Un tapis roulant équipé d’un scanner qui, via des rayons X, fait apparaître des objets dangereux, comme des armes blanches, des armes à feu et des explosifs notamment équipe désormais le portique de détection métallique déjà en place à l’accès principal du tribunal de grande instance -TGI- de la place Pierre-Flotte, à Montpellier, en cette période risque d’attentat terroriste et du plan Vigipirate, élevé au plus haut niveau.

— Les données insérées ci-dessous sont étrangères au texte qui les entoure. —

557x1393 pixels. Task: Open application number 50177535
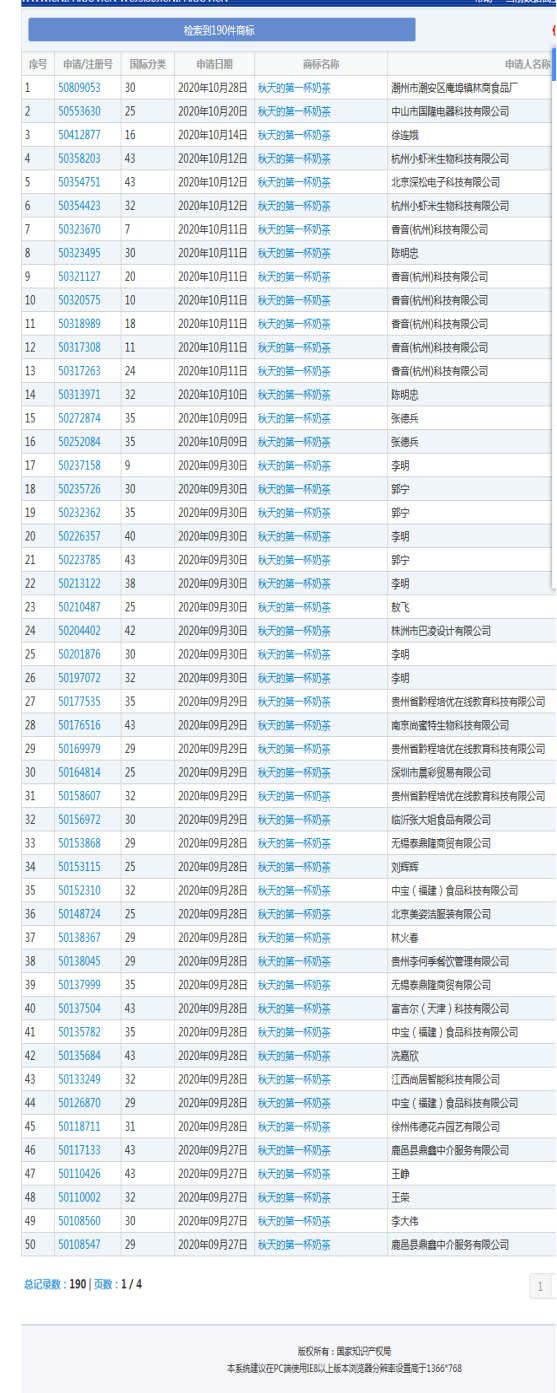(x=79, y=702)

Un matériel de pointe appelé aussi tomographie s’ajoutant à la fouille des sacs, sacoches, cartables qui constitue un gage de sécurité. La preuve : selon nos informations, le jour de son installation, la semaine dernière et lors d’un test effectué sur un citoyen qui serendait à une convocation judiciaire, il a été saisi une paire de ciseaux…

Policiers réservistes

Ce filtre sécuritaire, identique à l’aéroport de Montpellier Méditérannée -AMM- à Fréjorgues, sur la commune de Mauguio, est appelé « contrôle primaire ». Chaque visiteur au palais de justice est amené à passer sous ce portique de détection métallique et à présenter ses objets sur le tapis du scanner.

Ces contrôles sont assurés par la brigade des réservistes de la police nationale rattachée au TIGI, des retraités de la Sécurité publique qui rempilent pour effectuer ces missions, qui déchargent ainsi les effectifs du commissariat central de Montpellier pour permettre aux patrouilles de police-secours d’être engagées pour assurer notamment les interventions après des appels d’urgence au 17.

Magistrats du parquet et du siège, greffiers, employés et avocats se sentent en sécurité grâce à ces installations renforcées.

Contrôles au portique du TGI par des réservistes de la police nationale. Photo JMA. Métropolitain.